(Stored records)
* * * * * * *

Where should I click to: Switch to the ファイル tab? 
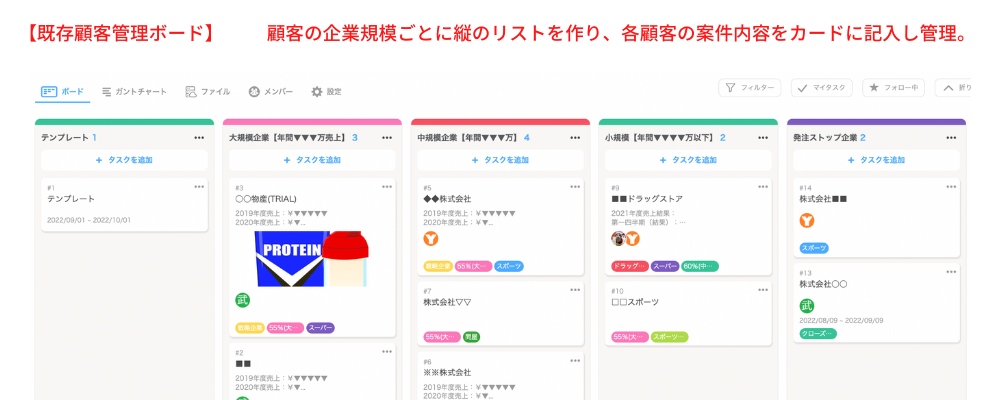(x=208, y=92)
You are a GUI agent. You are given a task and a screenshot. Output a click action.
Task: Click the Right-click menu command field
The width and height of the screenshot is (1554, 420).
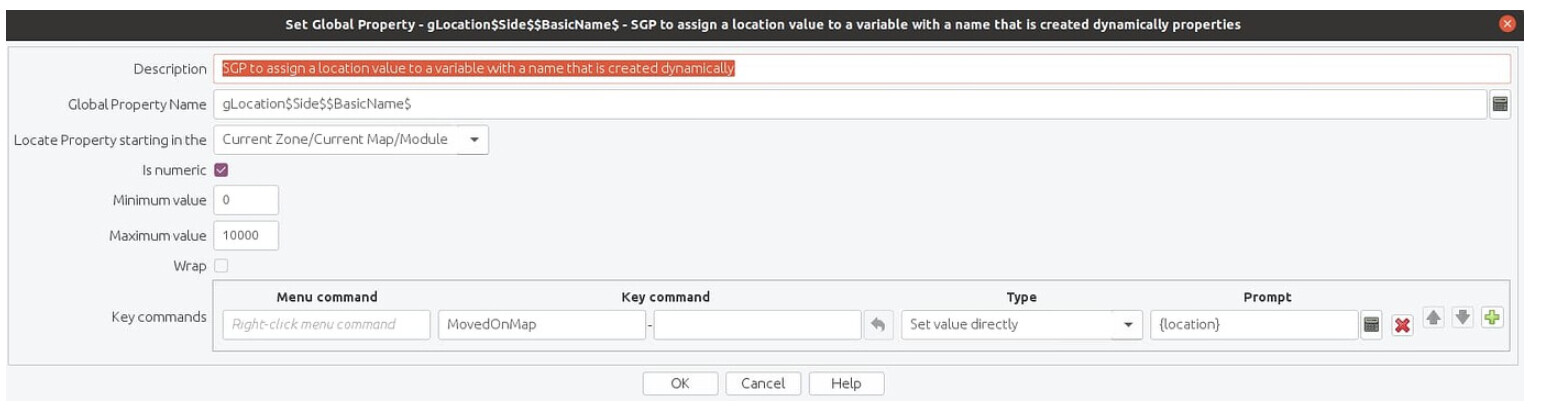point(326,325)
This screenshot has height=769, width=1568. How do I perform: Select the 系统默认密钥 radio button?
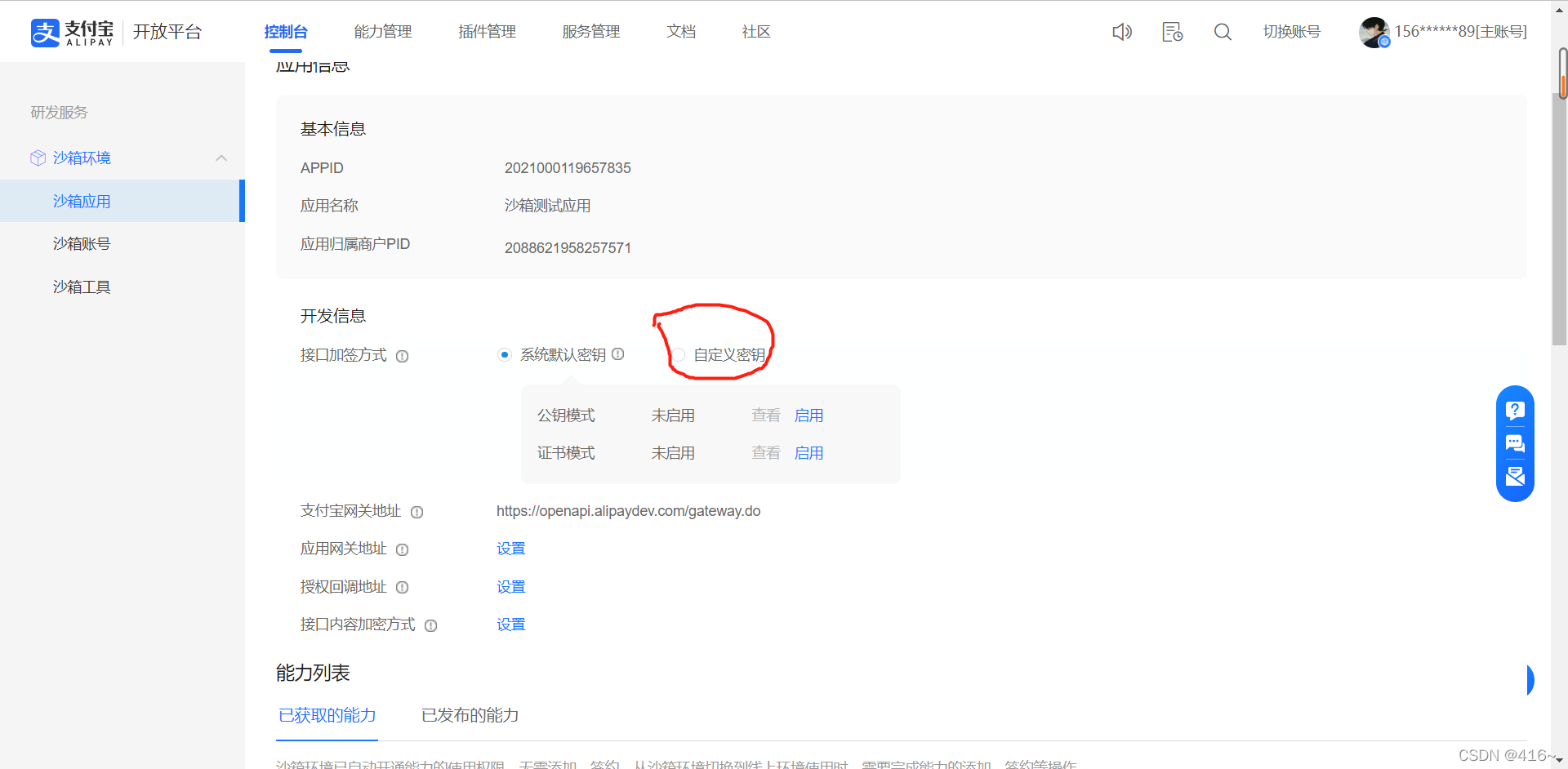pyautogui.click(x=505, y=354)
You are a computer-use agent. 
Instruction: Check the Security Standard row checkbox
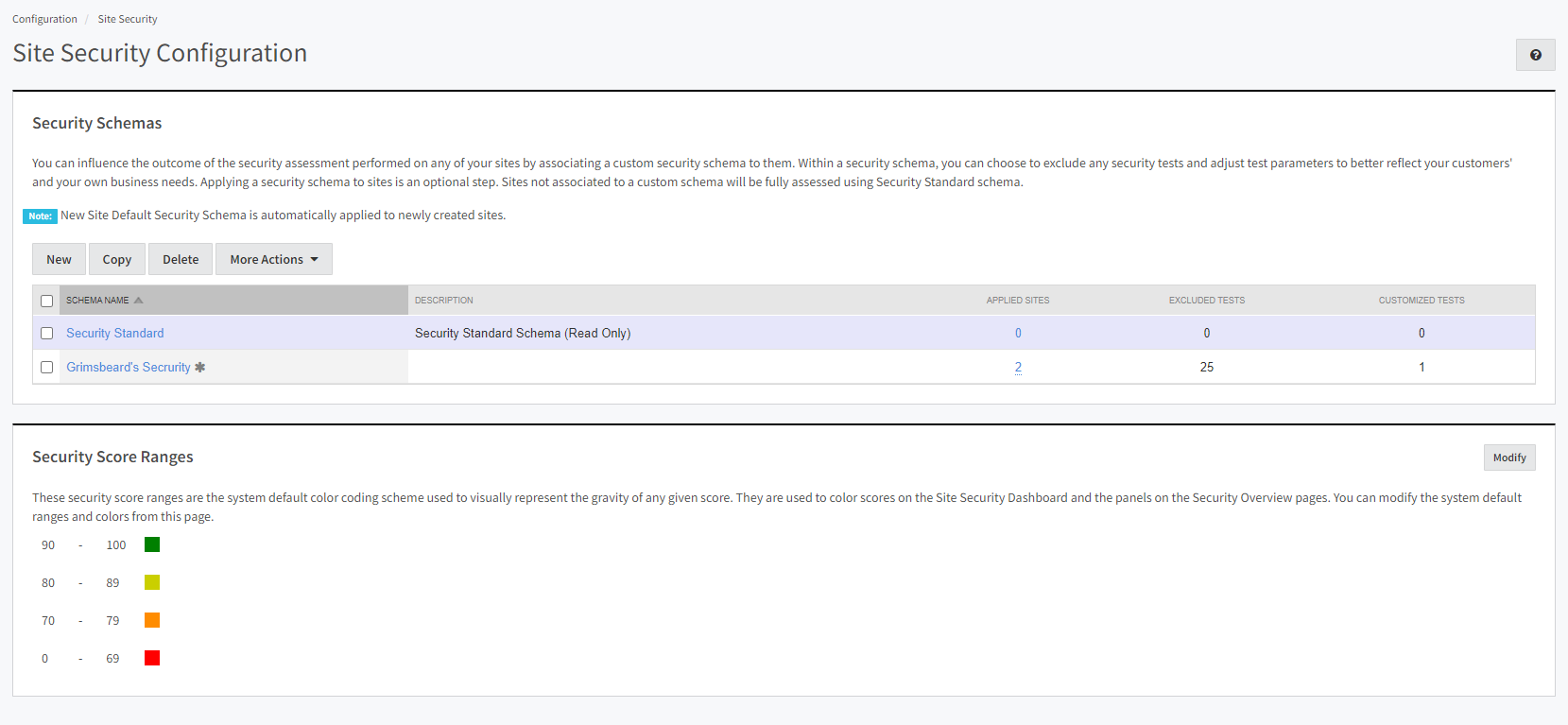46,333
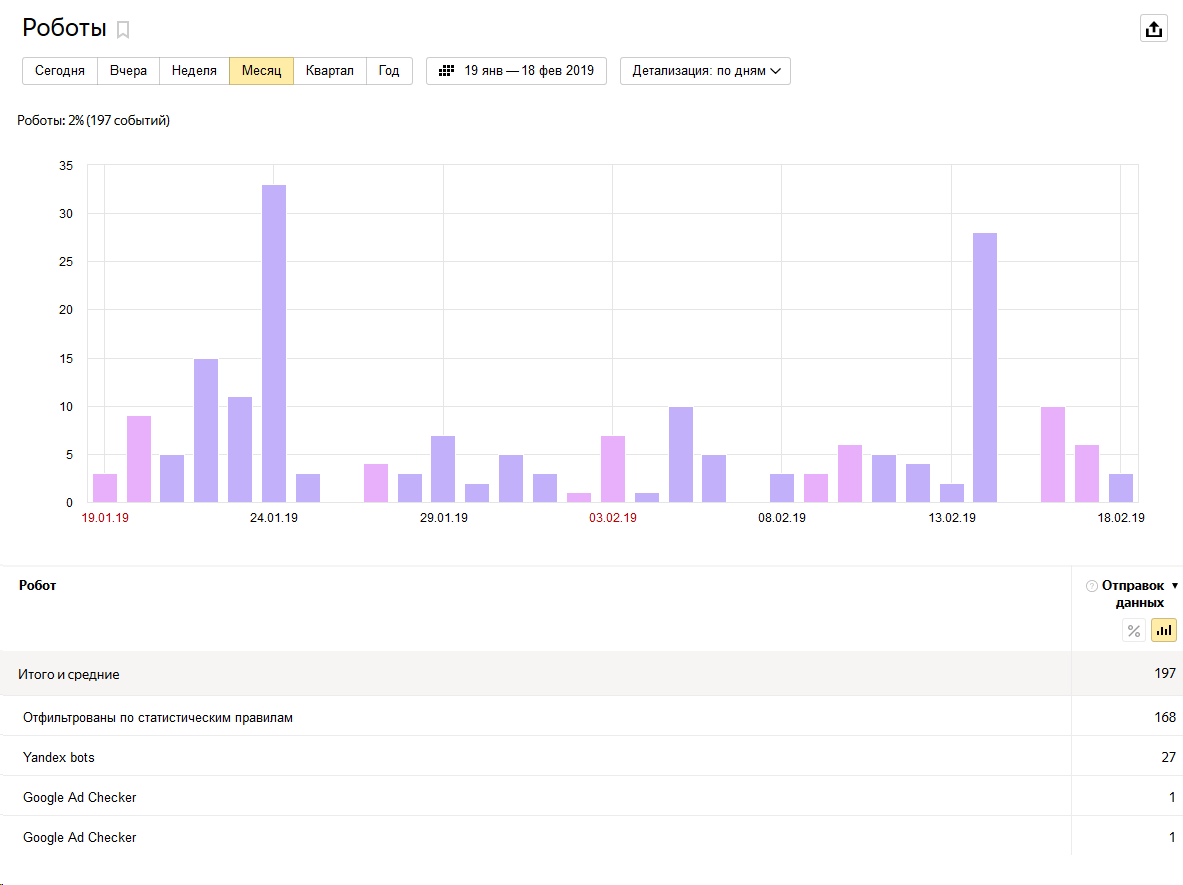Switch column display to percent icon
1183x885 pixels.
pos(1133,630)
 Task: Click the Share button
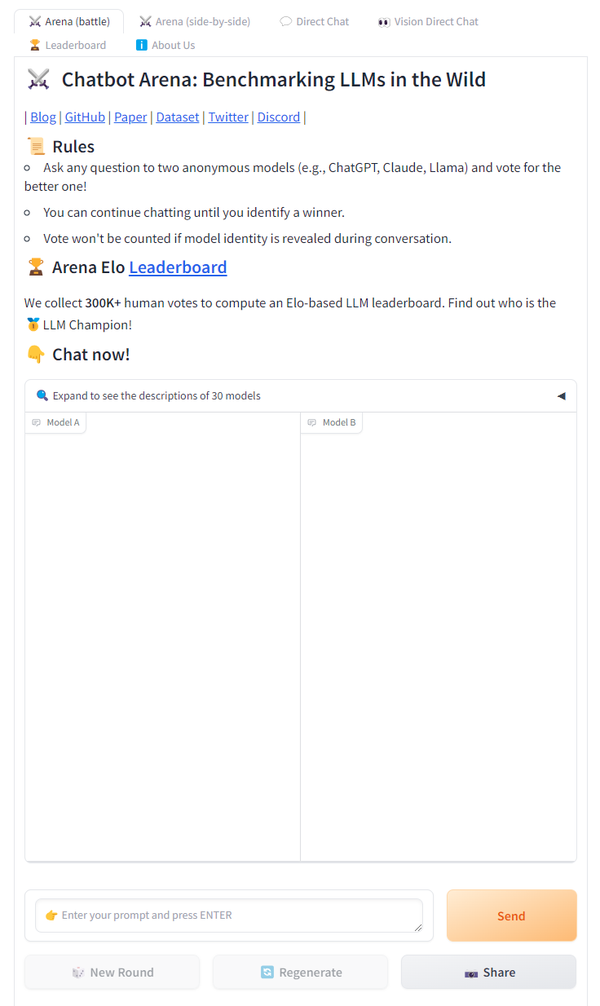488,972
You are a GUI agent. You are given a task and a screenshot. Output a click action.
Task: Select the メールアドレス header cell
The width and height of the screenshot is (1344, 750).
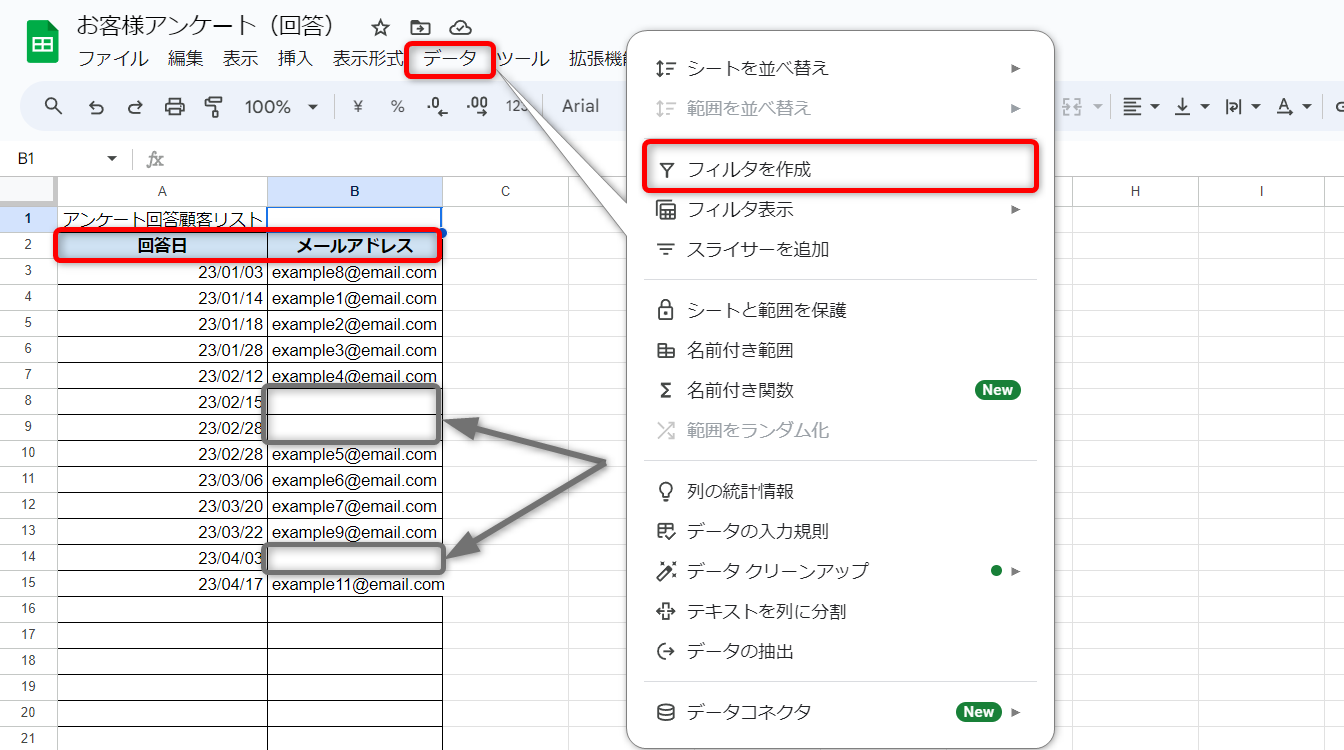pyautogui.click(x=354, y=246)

* * * * * * *

(BRIEF) Reproduce the records above exactly, leaving out every picture they contain.

(THE ANSWER)
Where should I click to: Switch to the ファイル tab? 
(x=208, y=92)
You are a GUI agent. You are given a task and a screenshot. Output a click action.
Task: Click the Right-click menu command field
The width and height of the screenshot is (1554, 420).
point(326,325)
This screenshot has height=769, width=1568. How do I perform: Select the 系统默认密钥 radio button?
pyautogui.click(x=505, y=354)
You are a computer-use agent. 
Instruction: Check the Security Standard row checkbox
46,333
Switch column display to percent icon
1183x885 pixels.
pos(1133,630)
 Task: Click the Share button
488,972
You are a GUI agent. You are given a task and a screenshot. Output a click action.
Task: Select the メールアドレス header cell
The width and height of the screenshot is (1344, 750).
pyautogui.click(x=354, y=246)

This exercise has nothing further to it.